Given entries:
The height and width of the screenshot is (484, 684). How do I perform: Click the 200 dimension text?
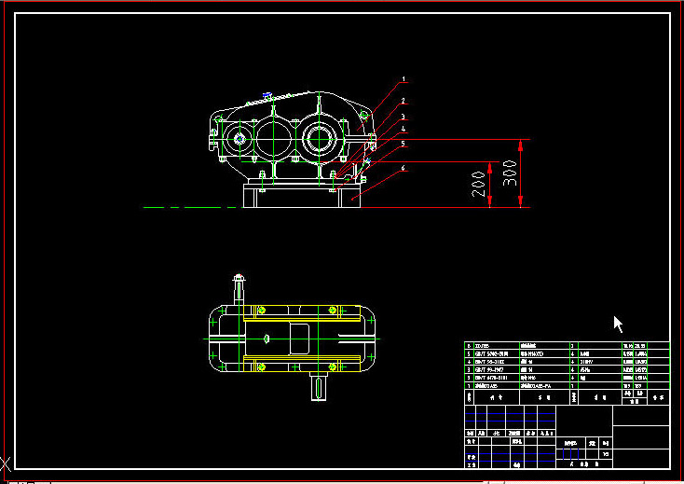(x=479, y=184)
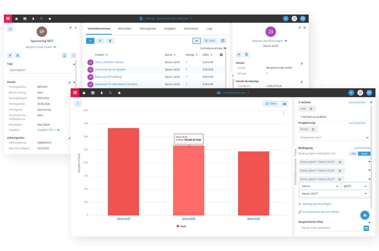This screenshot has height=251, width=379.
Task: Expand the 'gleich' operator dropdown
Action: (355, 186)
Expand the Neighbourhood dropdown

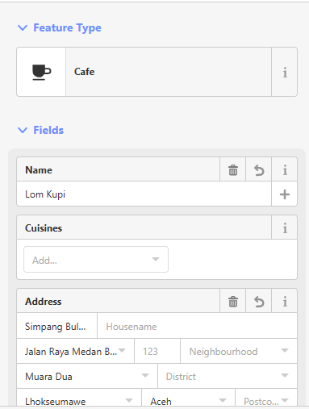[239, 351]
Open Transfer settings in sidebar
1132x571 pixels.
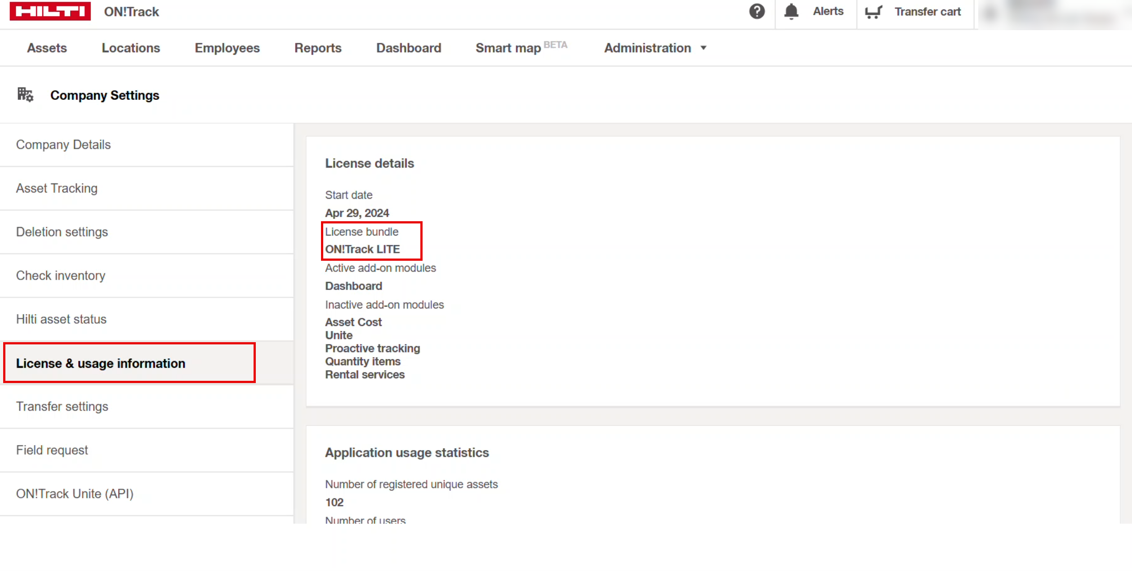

--

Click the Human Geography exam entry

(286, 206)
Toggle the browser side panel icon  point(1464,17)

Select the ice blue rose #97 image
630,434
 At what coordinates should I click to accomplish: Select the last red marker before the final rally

Written exercise: Count the lines of the records that contain the string "dropdown", treating letter case as significant, and state only the resulting number.

Completed task: 2